Фрагмент текста:
Эстер в своем романе была слишком занята чувствами Двойры, чтобы уделять внимание раввинской деятельности Аврома-Бера в Варшаве. А вот в книге Башевиса «Папин домашний суд» должность Пинхоса-Мендла была центральной темой повествования. Вот как он говорит об этом в авторском предисловии:

Это рассказ о моей семье и о раввинском суде – вещах, так связанных между собой, что трудно определить, где кончается одно и начинается другое. Раввинский суд, бейс дин, – древнее учреждение. Он начался, когда Итро посоветовал Моисею «обеспечить народ судьями способными, богобоязненными, любящими правду, ненавидящими ложь и алчность» <…> Бейс дин представляет собой смесь суда, синагоги, Дома Учения и, если хотите, кабинета психоанализа, где люди, чей разум помутнен, могут облегчить свою душу… Бейс дин может существовать лишь у народа, исполненного глубокой веры и смирения. Не случайно он достиг вершины у еврейского народа, когда тот полностью лишился светской власти и влияния… Иногда мне кажется, что бейс дин – это прообраз Суда Небесного, Божьего Суда, который евреи считают безусловно правым и милосердным.

Однако к концу книги становится очевидной горькая ирония ситуации: то, что Пинхос-Мендл был одновременно отцом семейства и раввином, поначалу объединило семью и суд, но в итоге привело к распаду и того и другого. Отвергнув религиозный авторитет своего отца, Башевис фактически поставил под сомнение и его роль как родителя. По мере того как развивается повествование, религию вытесняет философия, а Пинхоса-Мендла замещает фигура Иешуа. В конце книги Башевис, с воодушевлением ожидая «того смятения, которое писатели называют любовью», попадает в сети самых коварных врагов отца – светских писателей. Словно чувствуя свою вину перед ним и пытаясь оправдаться, Башевис показывает, насколько отец и сам любил книги. Во время Первой мировой войны, в период великих невзгод, Пинхос-Мендл получил неожиданное наследство. Но вместо того чтобы употребить его на насущные нужды семьи, он решил опубликовать свою рукопись, посвященную клятвам. Башевис заключает:

Сейчас мне кажется, что отец вел себя как любой писатель, который хочет увидеть свои работы опубликованными. Из всего, что он написал, в свет вышел лишь один тонкий томик. По мнению отца, ничто так высоко не ценится Всевышним, как издание религиозной книги, поскольку это побуждает и самого автора, и других людей к изучению Торы.

Задания:
1. Смесью чего, по словам Башевиса во фрагменте о «Папином домашнем суде», является бейс дин? Перечислите все названные составляющие.
2. Продолжите фрагмент о книге Башевиса «Папин домашний суд», начав сразу после его последней фразы.
Материал в этой части никак не используется.

Фрагмент набора данных:
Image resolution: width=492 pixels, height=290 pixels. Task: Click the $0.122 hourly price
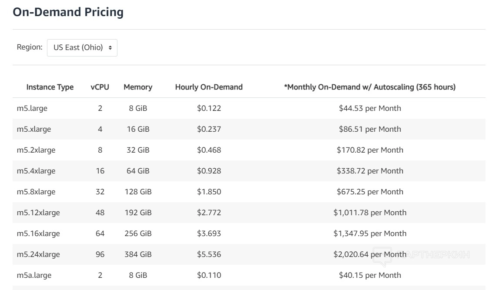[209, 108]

* * *

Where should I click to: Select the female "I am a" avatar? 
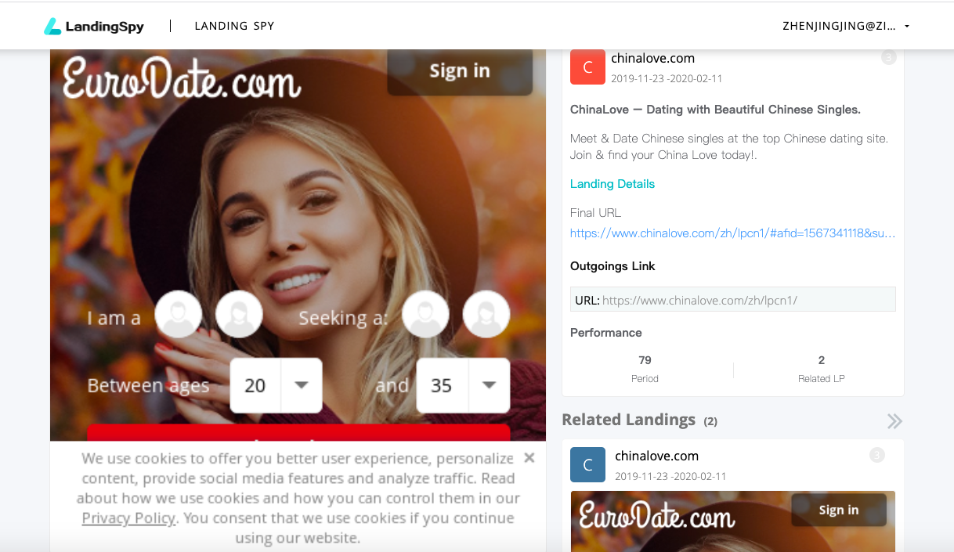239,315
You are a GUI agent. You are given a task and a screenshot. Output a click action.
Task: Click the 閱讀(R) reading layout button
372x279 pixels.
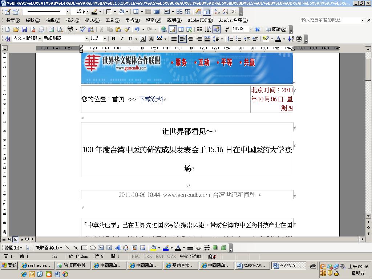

Ответы к заданиям:
1. Суд, синагога, Дом Учения и кабинет психоанализа.

2.
Трактаты Пинхоса-Мендла, впрочем, были бесконечно далеки от тех книг, которые читал Башевис. Его страстью была Ѓаскала, еврейское Просвещение. Она представляла собой пограничье между еврейским и нееврейским мирами, где человеку приходилось выбирать между уделом раввина и уделом писателя.

Иешуа стал первым, кто пересек эту границу. «В нашей семье он был старшим мальчиком, а я – малюткой, – говорил Башевис. – И поскольку он был высоким и, на мой взгляд, красивым (да и другие тоже так считали), да еще и умным, я восхищался им более, чем кем-либо другим. Даже больше, чем родителями. Родители есть родители. Отец был раввином, а Иешуа – мужчиной». Противопоставление «раввина» и «мужчины» важно, ибо оно предвосхищает один из центральных конфликтов в произведениях Башевиса. В авторском предисловии к черновому варианту сборника рассказов «Старая любовь»[54]54
  Isaac Bashevis Singer. Old Love. New York: Farrar, Straus & Giroux. 1979.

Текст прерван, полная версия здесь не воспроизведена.